Tasks to perform
A: In the talk abstract, what does the passage between "References." and "101, 2200885 (2022)", inclusive, read like when "Nature Communications" is replaced with "Nat. Commun."?
B: According to the talk abstract, in monolayers of which two 2D semiconductors are the giant Verdet constants measured?

Document
Semiconductors form the hearts and brains of modern computation, optoelectronic and light wave technologies. In this talk, I will describe experiments on 2D semiconductors using light and strong magnetic fields which have provided vital tests to the theories of quantum mechanics. Classic textbook quantum phenomena such as 'particle in a 2D box' and confinement effects, quantum mechanics of artificial 2D hydrogen atoms etc. are routinely studied in the laboratory through such experiments. We will discuss the strongest magnetic fields which have been created in a laboratory. Alongside, recent progress in the area of research will be described, where every year, many fascinating discoveries are taking place setting up foundations of future quantum computation and communication technologies [1,2].

Towards the end, I will also describe our newly invented Faraday rotation spectroscopy technique for performing high-precision magneto-optical spectroscopy on 2D materials [2]. Using our method, we measure giant Verdet constants (Faraday rotation per unit thickness per unit magnetic field) around exciton energies in the monolayers of 2D semiconductors WSe2 and MoSe2 [3]. Such huge Verdet constants are observed for the first time in any material so far, and open pathways to ultrathin non-reciprocal device technologies.

References.
[1] Review of the field at: A. Arora, J. Appl. Phys. 129, 120902 (2021)
[2] Arora et al., Nature Communications 8, 639, (2017)
[2] Carey et al., Small Methods 101, 2200885 (2022)
[3] Carey et al., under review

Given data

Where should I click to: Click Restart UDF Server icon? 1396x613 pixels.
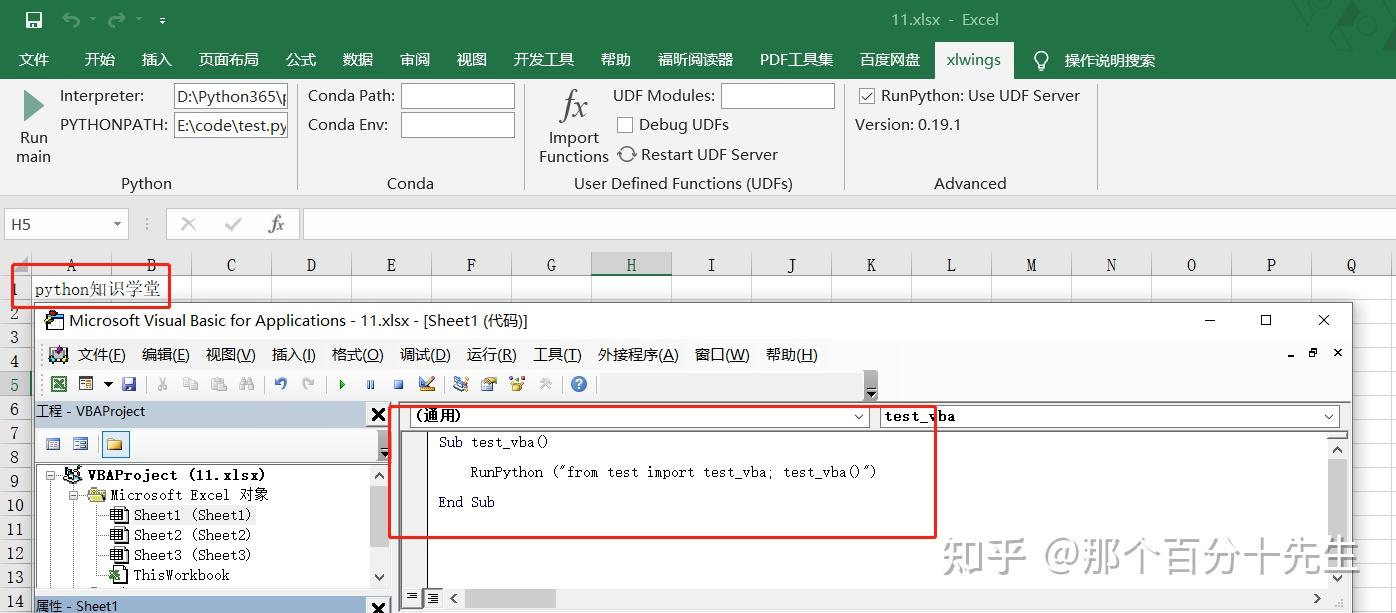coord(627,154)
---
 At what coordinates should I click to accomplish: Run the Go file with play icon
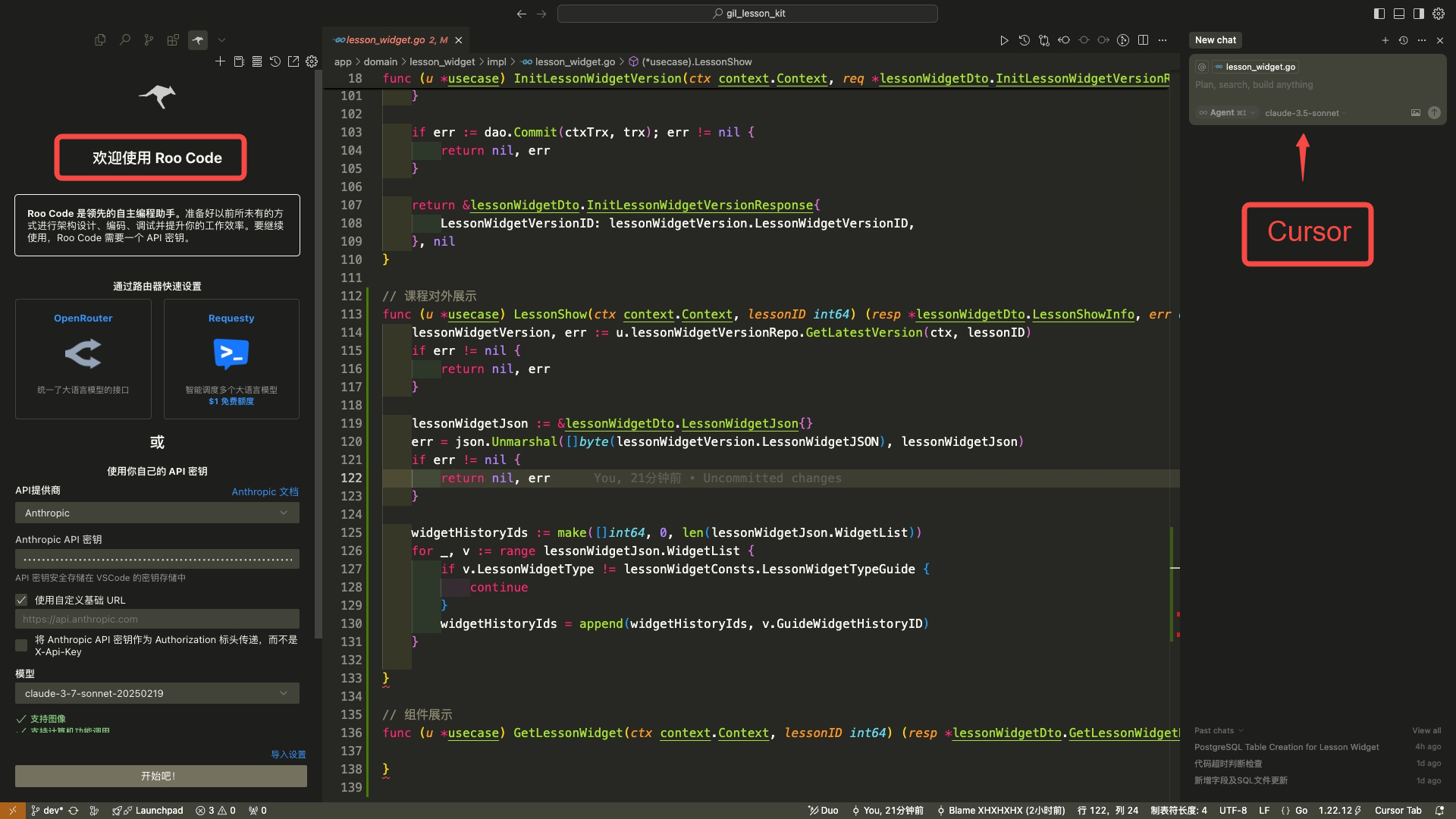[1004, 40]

Solutions by task
A:
References.
[1] Review of the field at: A. Arora, J. Appl. Phys. 129, 120902 (2021)
[2] Arora et al., Nat. Commun. 8, 639, (2017)
[2] Carey et al., Small Methods 101, 2200885 (2022)

B: WSe2 and MoSe2.